Fealty achieves the same treble details, though it takes a calmer approach than Fidelity. The edges are more round shaped and smoothed out. It still manages to correctly separate and analyze even when it’s flooded with treble instruments, but it doesn’t step out or take a big role as Fidelity does. The hits on the highs are a bit decreased from Fidelity however it has more body on its thickness. Staging is vivid and wide, providing an extended headroom over Fidelity.
Compared to the Dream
Let’s first talk about the sound signature. Fidelity takes a closer approach to the Dream in sound characteristics while Fealty follows the sound signature significantly upgraded from the Answer. Dream is the most analytical among three, however it still follows Dita’s philosophy on tuning the “analytical sound” by possessing good musicality as I mentioned while talking about Fidelity. Overall, Dream does a better job on expressing transparency, texture, speed, and separation. It may seem pretty obvious for Dream to outdo the Twins, however note that Twins come extremely close to Dream’s performance.

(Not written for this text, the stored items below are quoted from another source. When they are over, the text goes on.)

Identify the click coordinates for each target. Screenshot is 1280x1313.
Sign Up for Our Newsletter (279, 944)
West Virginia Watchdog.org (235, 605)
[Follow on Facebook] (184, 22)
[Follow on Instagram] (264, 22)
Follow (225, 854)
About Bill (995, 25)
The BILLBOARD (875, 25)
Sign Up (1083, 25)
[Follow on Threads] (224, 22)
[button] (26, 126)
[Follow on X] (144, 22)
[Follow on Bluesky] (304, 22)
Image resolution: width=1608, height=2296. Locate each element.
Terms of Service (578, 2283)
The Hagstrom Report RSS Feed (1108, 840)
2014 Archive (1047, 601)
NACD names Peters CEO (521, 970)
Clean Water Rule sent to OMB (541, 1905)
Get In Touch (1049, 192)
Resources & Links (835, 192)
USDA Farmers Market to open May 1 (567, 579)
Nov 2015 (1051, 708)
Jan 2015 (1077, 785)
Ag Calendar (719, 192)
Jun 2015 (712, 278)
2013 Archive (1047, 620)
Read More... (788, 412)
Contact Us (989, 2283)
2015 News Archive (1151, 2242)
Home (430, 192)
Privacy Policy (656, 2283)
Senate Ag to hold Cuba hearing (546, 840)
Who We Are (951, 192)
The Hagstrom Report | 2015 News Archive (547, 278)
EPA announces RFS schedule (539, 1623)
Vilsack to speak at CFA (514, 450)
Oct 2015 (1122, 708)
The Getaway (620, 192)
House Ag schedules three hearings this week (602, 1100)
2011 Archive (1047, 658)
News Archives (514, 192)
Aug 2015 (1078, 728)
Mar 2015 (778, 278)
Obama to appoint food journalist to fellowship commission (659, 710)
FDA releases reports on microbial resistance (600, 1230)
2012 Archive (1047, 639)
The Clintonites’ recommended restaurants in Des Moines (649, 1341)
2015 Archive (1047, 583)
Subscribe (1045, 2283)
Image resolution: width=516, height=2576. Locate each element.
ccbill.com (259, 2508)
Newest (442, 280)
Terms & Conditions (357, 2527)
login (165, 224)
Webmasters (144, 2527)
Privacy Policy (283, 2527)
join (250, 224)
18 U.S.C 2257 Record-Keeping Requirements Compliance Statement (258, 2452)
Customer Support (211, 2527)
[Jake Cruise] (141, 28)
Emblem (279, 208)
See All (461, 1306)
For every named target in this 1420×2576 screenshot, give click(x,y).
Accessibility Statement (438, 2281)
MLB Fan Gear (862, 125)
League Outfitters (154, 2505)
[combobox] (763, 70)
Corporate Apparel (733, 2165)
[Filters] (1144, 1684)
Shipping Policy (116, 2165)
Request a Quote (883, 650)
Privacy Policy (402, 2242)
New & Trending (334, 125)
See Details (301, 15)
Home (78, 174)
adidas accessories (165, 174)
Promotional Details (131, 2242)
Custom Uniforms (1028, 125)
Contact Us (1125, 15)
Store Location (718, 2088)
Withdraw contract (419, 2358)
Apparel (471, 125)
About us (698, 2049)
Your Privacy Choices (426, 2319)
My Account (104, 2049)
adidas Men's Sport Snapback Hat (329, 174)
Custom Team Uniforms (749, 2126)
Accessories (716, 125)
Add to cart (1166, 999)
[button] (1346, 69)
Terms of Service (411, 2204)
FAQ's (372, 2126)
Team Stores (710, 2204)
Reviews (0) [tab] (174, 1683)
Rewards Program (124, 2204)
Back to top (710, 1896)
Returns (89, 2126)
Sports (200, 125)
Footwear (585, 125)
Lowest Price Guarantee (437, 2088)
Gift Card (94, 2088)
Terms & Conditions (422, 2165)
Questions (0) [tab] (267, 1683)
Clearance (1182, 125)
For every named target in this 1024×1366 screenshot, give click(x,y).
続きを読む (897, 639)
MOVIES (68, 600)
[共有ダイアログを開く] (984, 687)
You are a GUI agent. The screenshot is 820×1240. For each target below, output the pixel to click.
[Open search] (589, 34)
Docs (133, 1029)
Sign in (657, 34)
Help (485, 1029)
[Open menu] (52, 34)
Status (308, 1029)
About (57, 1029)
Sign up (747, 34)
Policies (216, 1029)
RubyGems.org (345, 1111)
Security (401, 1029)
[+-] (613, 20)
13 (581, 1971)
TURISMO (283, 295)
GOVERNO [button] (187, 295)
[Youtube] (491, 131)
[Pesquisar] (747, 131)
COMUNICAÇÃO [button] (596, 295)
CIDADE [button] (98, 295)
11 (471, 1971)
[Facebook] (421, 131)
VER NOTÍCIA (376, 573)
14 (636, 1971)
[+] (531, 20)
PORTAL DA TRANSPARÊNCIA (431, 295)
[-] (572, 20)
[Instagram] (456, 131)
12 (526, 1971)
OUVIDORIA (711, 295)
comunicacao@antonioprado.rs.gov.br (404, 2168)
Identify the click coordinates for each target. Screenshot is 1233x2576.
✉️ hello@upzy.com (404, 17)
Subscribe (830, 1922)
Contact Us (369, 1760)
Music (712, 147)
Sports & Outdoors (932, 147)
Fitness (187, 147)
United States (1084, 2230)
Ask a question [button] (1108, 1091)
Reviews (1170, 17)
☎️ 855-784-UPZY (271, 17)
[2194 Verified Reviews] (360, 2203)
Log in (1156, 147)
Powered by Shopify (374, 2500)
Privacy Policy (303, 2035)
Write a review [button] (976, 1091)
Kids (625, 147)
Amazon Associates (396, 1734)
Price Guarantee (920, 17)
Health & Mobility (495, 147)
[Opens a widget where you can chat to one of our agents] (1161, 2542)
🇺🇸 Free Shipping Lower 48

Here now comes the big question: what should I pick between Fealty or Fealty? I can’t really say either one is better than the other, however most users will be able to easily figure out which one will fit for you. If you prefer an airy, mildly flat sound signature, go for Fidelity. If you’re more into liveliness and bass, go for Fealty. In case for those who own the Dream and considering about getting either one, I recommend Fealty – since the Dream takes a similar sound signature as the Fidelity. Fealty will be a good choice for those who are looking for a musical version of the Dream.
As I said in the beginning, it’s impossible to fully satisfy both parties and is an irony that all companies struggle to find a solution. Twins surely respects both the analytical and the musical approach – putting slight more weight on the analytical component for Fidelity and a bit more musical approach for Fealty. It is clear that Dita stepped their game up once again by releasing the Twins, considering that they were created solely by Dita for a reduced cost while the Dream incorporated Van Den Hul and K2 Craft. The Twins shows one of the best performance among all flagship IEMs and satisfied me even though I own the Dream already. If you’re looking for an IEM with top notch coherency and performance, it wouldn’t make sense not to consider about the Twins.
Thanks to DITA Audio for providing the Twins in exchange of an honest impression/feedback.
The Dream was previously purchased by myself.
I am not affiliated with DITA Audio and none of my words were modded or asked to be changed.